Not at all. We're frankly a little surprised at the way it has been selling. We underestimated the demand for the PSP and now we're running out of stock. Even for God of War, we sat down with Milestone (software distributors for PlayStation) to estimate the demand, but we're already running out of stock on the release date itself. However, I wouldn't say the PSP is outselling PS2. Those who say this is are the ones who keep an eye on the core gamers. The PSP is more popular with the core gamers, whereas the PS2 is for everyone. But we are thrilled with the way both are selling.
Is there a plan to introduce the PlayStation Network (PSN) online gaming service and the PSN Store for PSP and PS3 in India?
Yes, PSN is already there; it's just a matter of switching it on. But the PSN Store will come. Indians are intelligent; they will find a way to get what they want. According to our estimates, there are already about 2,500 people in India who are signed up on PSN even before the service has officially been launched. But first we need to see if there is enough broadband internet penetration, without which the service will not be effective. We're hoping for WiMax to gain popularity. That will add a lot of value to the PSP with its Wi-Fi capabilities and the ability to view maps via GPS.
Do you see Microsoft's Xbox 360 console as competition for the PS3 in India?

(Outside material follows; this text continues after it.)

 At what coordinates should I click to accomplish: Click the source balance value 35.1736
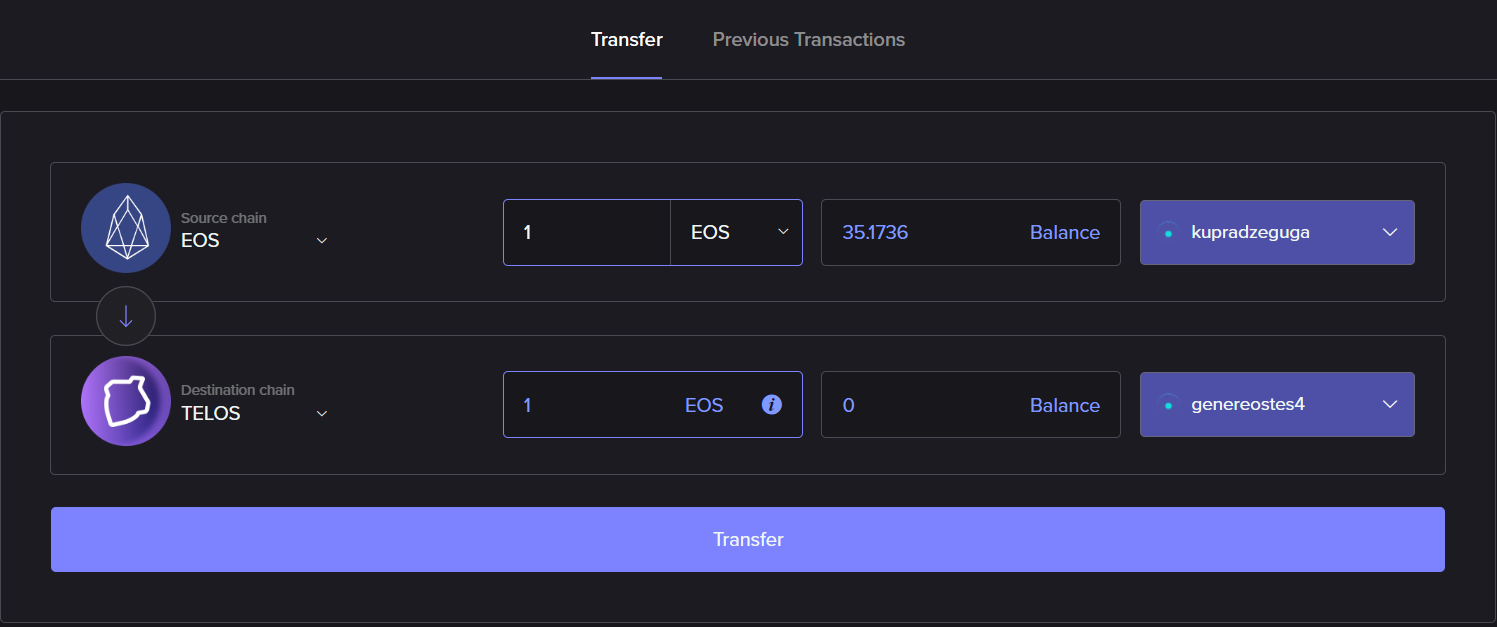point(875,233)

Not really. We're kind of in the same boat. Console gaming is nascent, so we don't really see the Xbox 360 as competition; we're just happy to see gaming gain popularity. Maybe, once that happens, we will become bitter rivals like Pepsi and Coke.
The Xbox 360 is expected to see another price cut in India in the coming days. Can we expect the same with the PS3 in the near future?

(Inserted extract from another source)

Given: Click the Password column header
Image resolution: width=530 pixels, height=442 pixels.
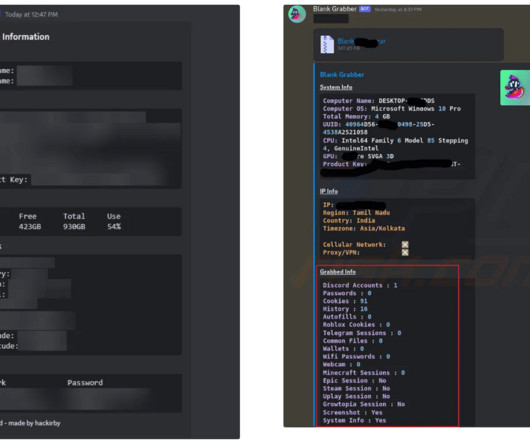Looking at the screenshot, I should 85,383.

We are comfortable with the way the PS3 is priced. We will reduce prices when we see fit, but at the moment, we are happy with the current pricing. I hear the Xbox 360 Core console will drop to Rs 10,000. We welcome such a move, because it means more people will be able to afford next-generation gaming; that is the future of console gaming.

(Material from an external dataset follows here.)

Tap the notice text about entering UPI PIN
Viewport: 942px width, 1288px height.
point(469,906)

Do you plan to push the Blu-Ray high definition video format, which is supported by the PS3, in India? Will we see more Bollywood films released on Blu-Ray?
We have brought around 30 Blu-Ray movie titles to India. The problem is that it is not viable for us to censor Blu-Ray content like we can with DVD releases. A substantial investment would be required to allow editing of Blu-Ray titles so that they are suitable for Indian audiences in accordance with the censor board's guidelines. So we are unable to bring too many foreign titles to India. Bollywood too will take time to adopt Blu-Ray since there isn't an installed base of Blu-Ray players in India, nor the facilities to manufacture Blu-Ray media.